Exploring the MIRACLE between science and religion
Robert De Filippis is of a teleological persuasion, i.e., he feels that life is goal oriented, that it moves with purpose, and he is very dismayed by the current debate in America between non-causal neo-Darwinian evolution and causal intelligent design because it misses what he considers the main point: the supernatural is actually part of the natural world. We are created by and co-create the universe in turn.
You can, as he freely admits, find this just weird, or you can begin to open your mind and ask questions.

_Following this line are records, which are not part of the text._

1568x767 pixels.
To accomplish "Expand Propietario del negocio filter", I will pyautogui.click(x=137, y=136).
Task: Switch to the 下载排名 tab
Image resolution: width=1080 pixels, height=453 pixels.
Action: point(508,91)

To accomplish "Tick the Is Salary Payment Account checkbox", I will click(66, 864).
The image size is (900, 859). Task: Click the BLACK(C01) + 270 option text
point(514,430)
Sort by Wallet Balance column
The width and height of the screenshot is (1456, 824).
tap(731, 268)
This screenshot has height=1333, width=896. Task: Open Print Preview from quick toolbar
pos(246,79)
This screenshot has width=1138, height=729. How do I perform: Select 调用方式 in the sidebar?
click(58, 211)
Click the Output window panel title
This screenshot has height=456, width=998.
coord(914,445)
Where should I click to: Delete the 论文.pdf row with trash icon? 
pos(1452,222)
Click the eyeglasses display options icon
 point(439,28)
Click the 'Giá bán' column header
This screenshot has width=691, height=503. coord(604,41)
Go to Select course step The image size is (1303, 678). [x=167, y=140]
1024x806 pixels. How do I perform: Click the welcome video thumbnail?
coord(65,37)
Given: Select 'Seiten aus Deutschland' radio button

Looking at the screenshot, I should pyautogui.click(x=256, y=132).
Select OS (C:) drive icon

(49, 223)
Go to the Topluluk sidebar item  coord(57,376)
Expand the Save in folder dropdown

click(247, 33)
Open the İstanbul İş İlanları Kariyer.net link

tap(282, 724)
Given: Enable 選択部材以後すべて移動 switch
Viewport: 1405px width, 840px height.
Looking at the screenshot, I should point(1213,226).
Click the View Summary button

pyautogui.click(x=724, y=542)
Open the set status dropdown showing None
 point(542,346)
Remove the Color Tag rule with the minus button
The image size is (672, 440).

Let us start with logic. "Generally speaking, we do not question the logic that shapes our thinking…We are like fish in water--we live in it." And, regardless of whether we are treating science or religion, it is the binary logic of Aristotle's "excluded middle" (something cannot be both right and wrong) that he wishes us to discard. Both religion and science are closed systems, each with its own ontology and epistemology. "We need another look not only at what we know, but how we know what we know."
The author's argument against monotheistic religious beliefs emphasizes the trivialism of fundamentalist Christianity but, more importantly, rejects such universally basic Christian tenets as "(1) the ontology of flawed and separate humans, (2) the cosmology of a dual and separated universe…and (3) the rejection of factual analysis in favor of blind faith in clearly unsubstantiated beliefs."
As for science, the classical level of understanding the universe which Newton's laws served so well, is no longer applicable to reality since the introduction of quantum mechanics in which probability only becomes actuality through the agency of the observer. To serve his ends he quotes a great many physicists, mathematicians, theoretical biologists, cosmologists…that whole crowd. It is probably the only book you will read in which Derrida and the Jesuits sit side by side.
"Our goal" writes the author, "should not be a new set of truths to believe, but a new orientation that allows us to continue asking." He would like us to seriously consider the possibility (probability?) that human consciousness and the universe--the two great mysteries of the age--are inextricably intertwined. Weird? Maybe. But certainly worth asking.